Re: ISSUE: DFE530-TX REV-A3-1 times out on transmit

From: Urban Widmark (urban@teststation.com)
Date: Sat Aug 25 2001 - 12:05:26 EST


On Fri, 24 Aug 2001, David Schmitt wrote:

> Aug 24 11:15:07 cheesy kernel: NETDEV WATCHDOG: eth0: transmit timed out
> Aug 24 11:15:07 cheesy kernel: eth0: Transmit timed out, status 0000, PHY status 782d, resetting...
> Aug 24 11:15:07 cheesy kernel: eth0: reset did not complete in 10 ms.
> Aug 24 11:15:07 cheesy kernel: eth0: reset finished after 10005 microseconds.
> Aug 24 11:15:07 cheesy kernel: eth0: Transmit frame #1 queued in slot 0.
[snip]
> Aug 24 11:15:07 cheesy kernel: eth0: Transmit frame #10 queued in slot 9.
> Aug 24 11:15:09 cheesy kernel: eth0: VIA Rhine monitor tick, status 0000.
> Aug 24 11:15:11 cheesy kernel: NETDEV WATCHDOG: eth0: transmit timed out
> Aug 24 11:15:11 cheesy kernel: eth0: Transmit timed out, status 0000, PHY status 782d, resetting...
> Aug 24 11:15:11 cheesy kernel: eth0: reset did not complete in 10 ms.
> Aug 24 11:15:11 cheesy kernel: eth0: reset finished after 10005 microseconds.
>
> Reloading the module doesn't help either. Only a reboot
> reenables network connectivity.

There is a patch in the 2.4.8-acX kernels that fixes a problem with
reseting the card when it is first used. I can't say that I know that it
fixes anything you are seeing, but it could be worth trying.

Did this start with recent versions, or have you never run older kernels
on this hw?

Reloading the module is to the hardware about the same as the watchdog
reset.

Rebooting obviously triggers something else too ... perhaps the BIOS talks
some sense to the card.

> [6.] A small shell script or example program which triggers the
> problem (if possible)
>
> Downloading amounts of data (>50MB) will eventually trigger
> the problem. Transmitting data at less than full speed will
> not trigger it (or at least I haven't waited long enough?)

What do you use to download? from a server on the LAN or something remote?
and how do you slow down the speed of your transmission? How fast is it
when it is fast, and how much do you slow it down?

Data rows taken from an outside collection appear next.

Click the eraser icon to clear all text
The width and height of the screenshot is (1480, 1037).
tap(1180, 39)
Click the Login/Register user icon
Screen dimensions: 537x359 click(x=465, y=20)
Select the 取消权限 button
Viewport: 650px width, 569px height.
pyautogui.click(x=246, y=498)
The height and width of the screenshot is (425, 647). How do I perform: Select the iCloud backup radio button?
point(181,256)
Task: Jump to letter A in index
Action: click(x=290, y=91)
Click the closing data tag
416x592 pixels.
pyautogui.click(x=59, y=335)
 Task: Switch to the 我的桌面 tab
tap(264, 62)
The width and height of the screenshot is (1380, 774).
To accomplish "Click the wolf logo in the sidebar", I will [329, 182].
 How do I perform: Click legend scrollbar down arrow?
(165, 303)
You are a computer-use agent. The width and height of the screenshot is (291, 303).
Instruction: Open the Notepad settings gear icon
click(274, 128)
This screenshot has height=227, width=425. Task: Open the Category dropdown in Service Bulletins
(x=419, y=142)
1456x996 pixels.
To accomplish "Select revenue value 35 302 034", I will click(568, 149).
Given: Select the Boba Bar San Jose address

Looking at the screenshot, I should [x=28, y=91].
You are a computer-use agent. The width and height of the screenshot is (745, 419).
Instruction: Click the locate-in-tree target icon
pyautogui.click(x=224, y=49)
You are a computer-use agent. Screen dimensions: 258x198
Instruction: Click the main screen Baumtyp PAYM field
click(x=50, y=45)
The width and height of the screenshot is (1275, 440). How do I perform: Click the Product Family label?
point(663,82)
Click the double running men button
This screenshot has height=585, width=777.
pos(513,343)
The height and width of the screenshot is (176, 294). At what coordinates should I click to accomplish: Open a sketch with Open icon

My other machine does not have anything useful installed, but it did have
chargen and discard open.

nc other.machine chargen > /dev/null
        iptraf says about 64Mbps
nc other.machine discard < /dev/zero
        iptraf says about 44Mbps

Sending about 1.5G in both directions, without problems. I used to have a
netperf setup and that would (more or less) fill the 100Mbps.

> [X.] Other notes, patches, fixes, workarounds
>
> Further information from lspci, via-diag and ifconfig output as well
> as well as complete kernel syslog from boot to network-lock can be
> found on http://www.heureka.co.at/~david/dfe530tx/

The syslog gives a few hints that something is wrong ...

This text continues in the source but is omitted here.